Wakeham was also criticised for comparing the ill-effects of smoking to overconsumption of apple sauce.

==Lawsuit==
Shortly after the film aired, Philip Morris sued Thames Television, successfully obtaining a court order to prevent the film from being shown until its suit could be heard and preventing the filmmakers from publicly discussing the film. Philip Morris' suit accused Thames of both deception and breach of copyright, stating the firm was "sandbagged and double-crossed" into allowing Marlboro commercials to be used in the film, as they thought the film would depict cigarettes in a more favourable manner. Both Mother Jones magazine and The Glasgow Herald doubted this claim, since Peter Taylor had previously made three films for television which portrayed cigarette use in a negative manner. Philip Morris also spent "considerable money" in an attempt to prove the six individuals in the film were not genuine cowboys.
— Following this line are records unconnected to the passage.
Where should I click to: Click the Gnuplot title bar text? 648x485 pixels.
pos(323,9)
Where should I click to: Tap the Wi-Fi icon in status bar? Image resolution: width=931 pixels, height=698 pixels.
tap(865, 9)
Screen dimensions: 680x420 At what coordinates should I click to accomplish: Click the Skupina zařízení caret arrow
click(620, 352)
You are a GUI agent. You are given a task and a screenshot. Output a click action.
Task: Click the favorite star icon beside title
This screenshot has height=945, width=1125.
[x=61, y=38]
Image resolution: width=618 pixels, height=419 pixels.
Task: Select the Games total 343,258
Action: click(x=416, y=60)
"They sent a couple of lawyers from Kansas City to see me. They just showed up on my doorstep [...] They wanted to prove that maybe other things than cigarettes had caused my emphysema. They were very sly in their questions. [...] They wanted to know how long I had been in the cattle business, was it my vocation or avocation? I've had this ranch 20 years, but they tried to make a big thing of the fact that some of that time I was also teaching school."
— John Holmes, cowboy who was interviewed in the film

Palmer Williams, then senior producer for 60 Minutes in the US, had expressed interest in airing part of the documentary, and the American Cancer Society had plans to use the film in their anti-smoking campaigns. The court order, however, prevented Thames from selling them the film.

Philip Morris stated they would settle out of court, if Thames returned all the footage of the commercials and Phillip Morris employees, thereby effectively destroying the majority of the film. Although Thames' chances of winning the lawsuit were described as good, the filmmakers did not mount a lawsuit to recover the film, as a defence was estimated to cost £100,000, far greater than the amount of money the company could make by recovering and selling the film. Thames eventually settled out of court, signing a confidential agreement that stated they would destroy all their copies of the film. In January 1979, the original film was reported to be sealed in a London court vault.

==Aftermath==
By January 1979, four of the six cowboys interviewed in the film had died; only one was still alive in 1982. James Bowling died of pancreatic cancer in 1997.

Despite Thames' having agreed to destroy all copies of the film, both the film and photocopies of the confidential agreement leaked out. Stanton Glantz of the University of California obtained an unlicensed copy, which he screened at a public seminar in May 1982. He also gave a copy to San Francisco TV station KRON-TV, which also aired it that month. The film was also shown twice during the penultimate weekend of January 1983 on Chicago's WTTW as an installment of Image Union.